One of the problems with litigating against the federal government is that when you win, they very often always appeal the decision and thereby force your client to undertake the expense of an appellate proceeding. So there’s really nothing better than when an appellate court smacks the government back into place by affirming a bankruptcy court’s ruling discharging student loans.
And that’s exactly what happened in Fern v. U.S. Department of Education, 563 B.R. 1 (8th Cir. B.A.P. 2017). In that case, the United States Bankruptcy Court for the Northern District of Iowa discharged more than $25,000 in federal student debt as an “undue hardship.” There the court found that the debtor was a single mother, aged 35, with three small children. She earned approximately $1,500 a month, and also received food stamps. The court also noted that Ms. Fern had never made a payment on the loans. Ever. Despite these factors, the court was persuaded that under the “totality of the circumstances test,” the debtor had carried her burden and was entitled to a full discharge of all student debt.
The government balked at this finding, noting that the debtor was not physically or mentally disabled, and more importantly, qualified for an income driven repayment plan wherein she would pay $0 a month.

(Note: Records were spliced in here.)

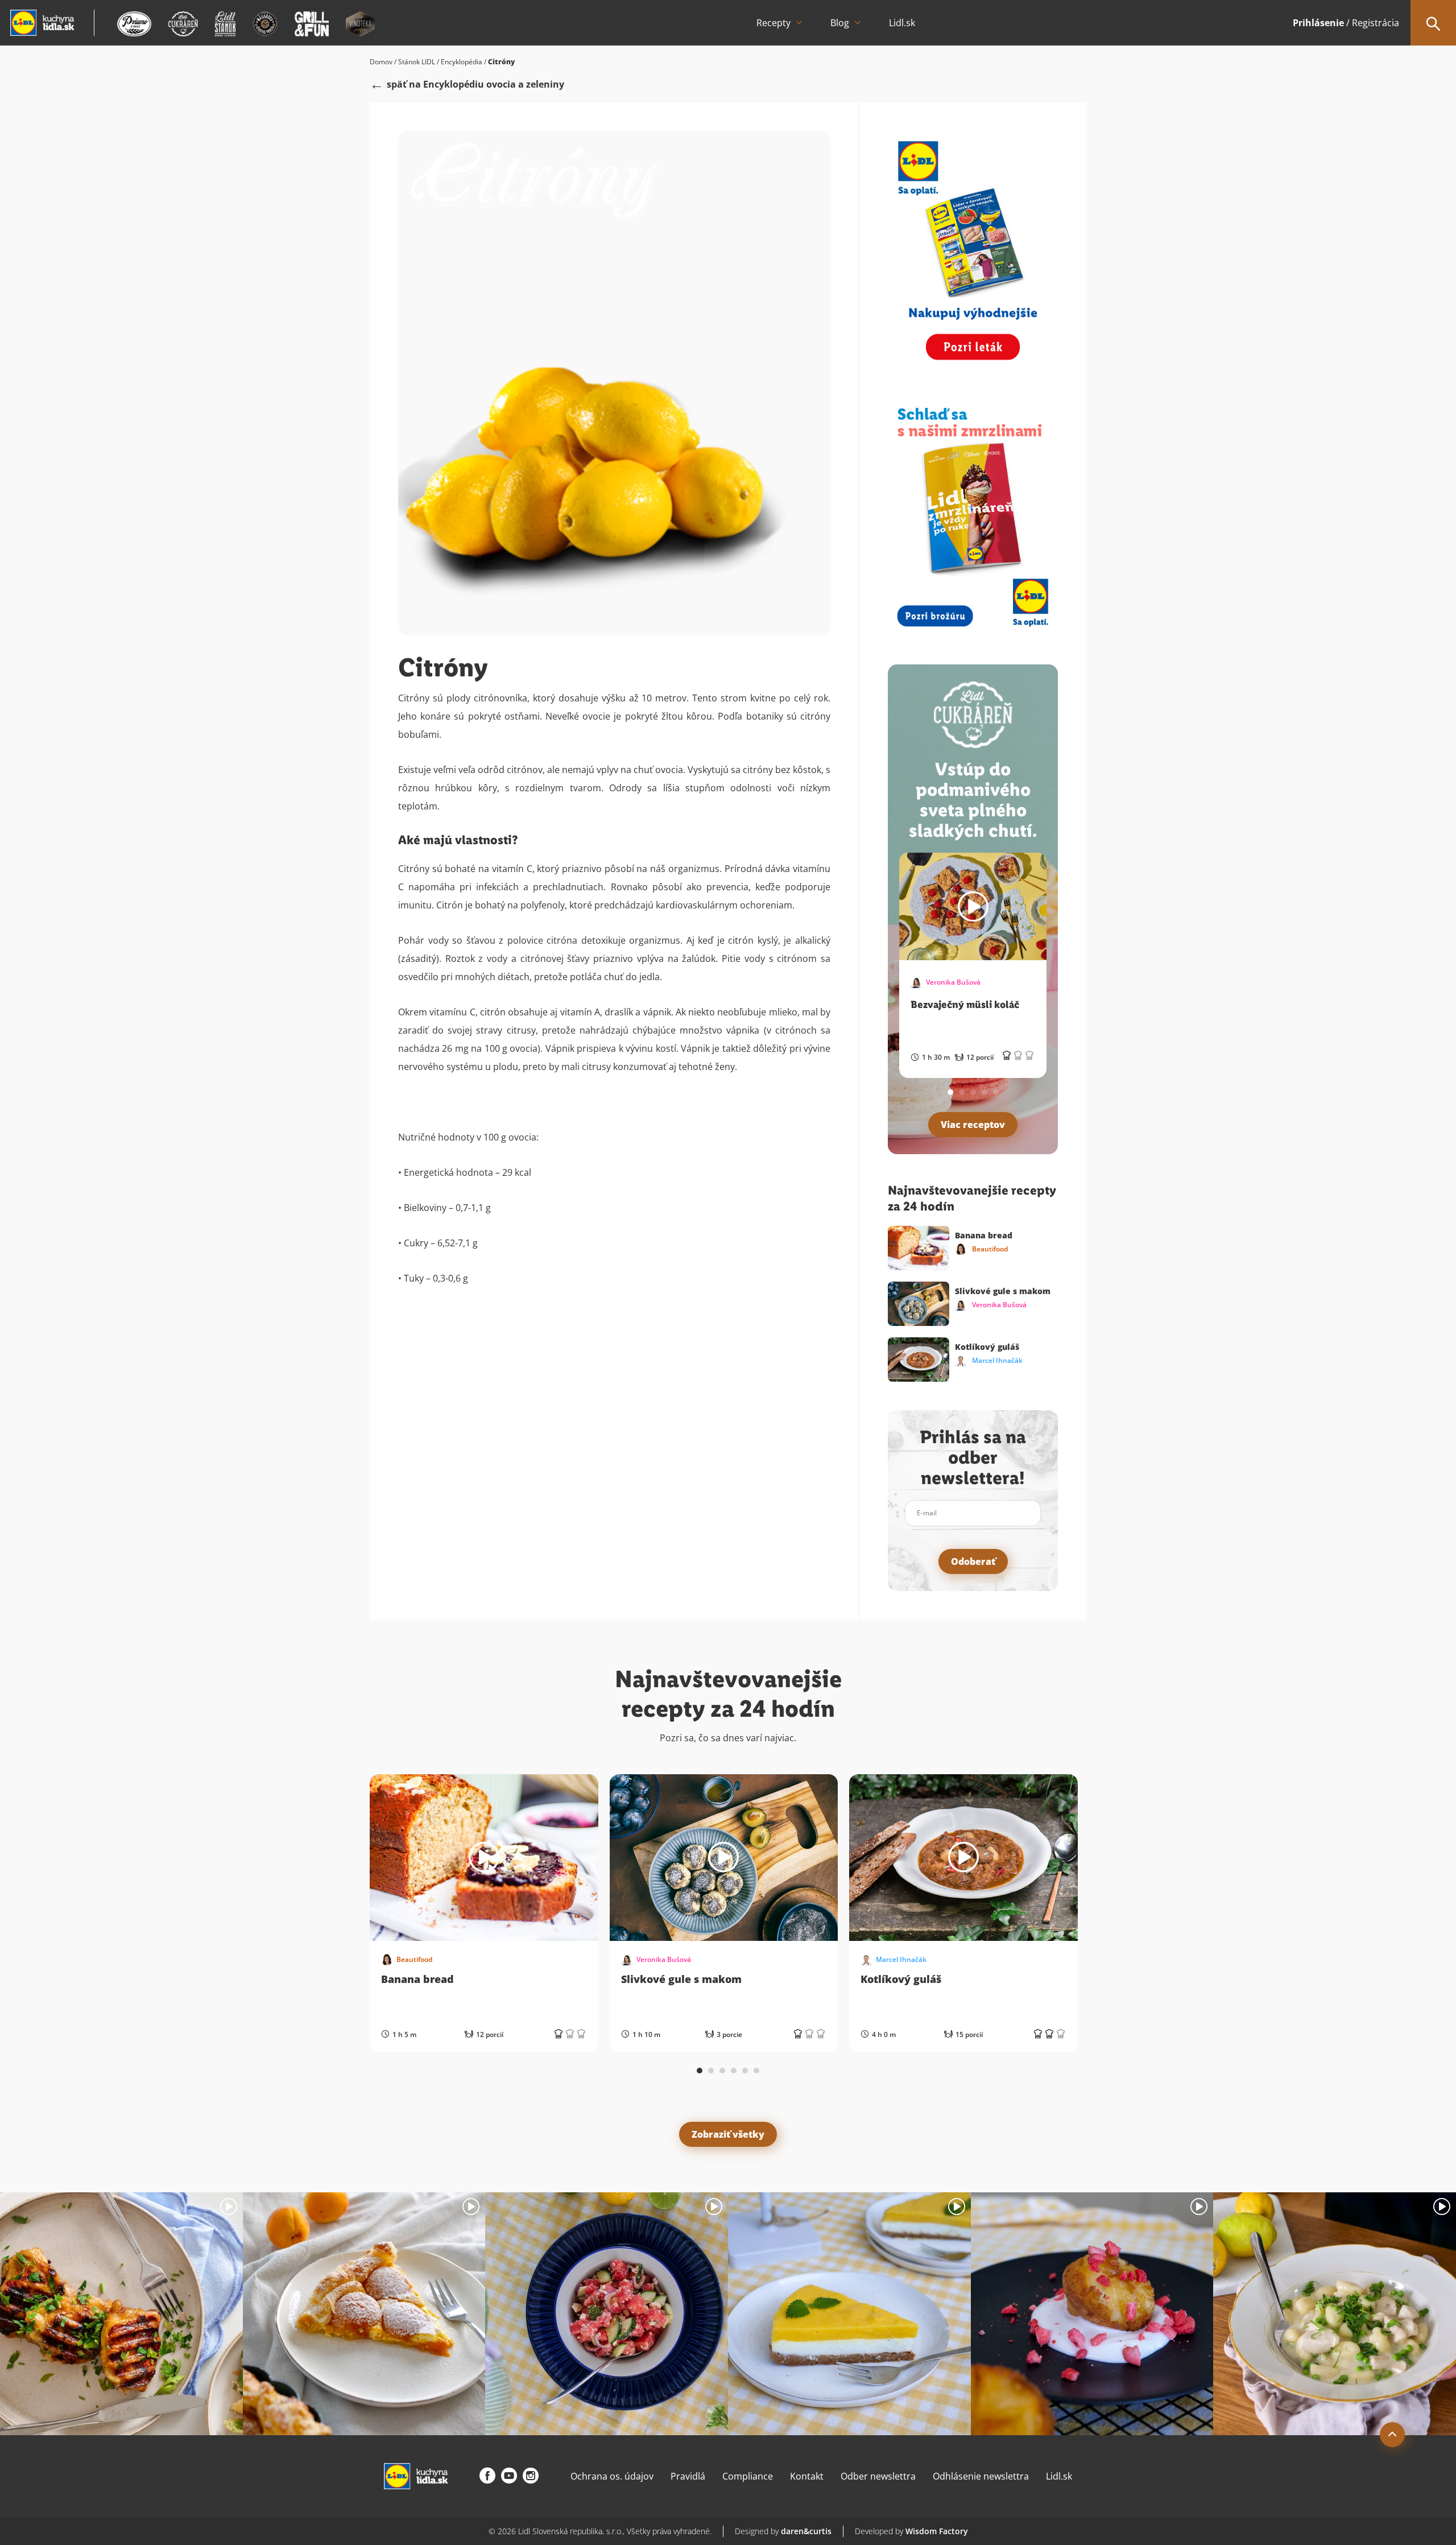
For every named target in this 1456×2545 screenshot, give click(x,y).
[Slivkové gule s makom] (918, 1304)
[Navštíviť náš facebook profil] (487, 2476)
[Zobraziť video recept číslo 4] (849, 2313)
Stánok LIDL (416, 62)
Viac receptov (973, 1124)
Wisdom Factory (936, 2531)
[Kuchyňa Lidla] (42, 23)
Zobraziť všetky (728, 2134)
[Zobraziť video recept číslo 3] (606, 2313)
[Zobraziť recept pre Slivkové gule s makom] (724, 1857)
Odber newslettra (878, 2476)
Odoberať (973, 1561)
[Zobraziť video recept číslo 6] (1334, 2313)
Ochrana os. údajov (611, 2476)
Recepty (773, 22)
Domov (381, 62)
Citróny (501, 62)
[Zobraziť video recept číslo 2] (364, 2313)
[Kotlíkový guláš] (918, 1359)
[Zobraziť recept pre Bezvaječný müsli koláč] (972, 906)
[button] (950, 1092)
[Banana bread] (918, 1248)
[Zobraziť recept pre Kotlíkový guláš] (963, 1857)
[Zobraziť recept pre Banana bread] (484, 1857)
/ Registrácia (1346, 22)
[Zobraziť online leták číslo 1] (973, 249)
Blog (839, 22)
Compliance (747, 2476)
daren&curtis (806, 2531)
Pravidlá (688, 2476)
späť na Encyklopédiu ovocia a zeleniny (475, 84)
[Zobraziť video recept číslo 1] (121, 2313)
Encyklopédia (461, 62)
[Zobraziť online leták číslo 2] (973, 516)
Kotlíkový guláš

A zero dollar monthly payment, the government argued, could not possibly impose an “undue hardship.”
Not so fast, held the United States Bankruptcy Appellate Panel of the Eighth Circuit:
“We do not interpret Jesperson to stand for the proposition that a monthly payment obligation in the amount of zero automatically constitutes an ability to pay.”
The Appellate Panel went on to affirm all of the bankruptcy court’s findings, including the reasonableness of the debtor’s monthly expenses, and the importance of those tax consequences that would result from simply placing the debtor in an income driven repayment plan. The Panel was also persuaded by debtor’s arguments about the negative effect on her credit score the student loans were having.
Let it not be said that you can’t fight city hall—even at the appellate level.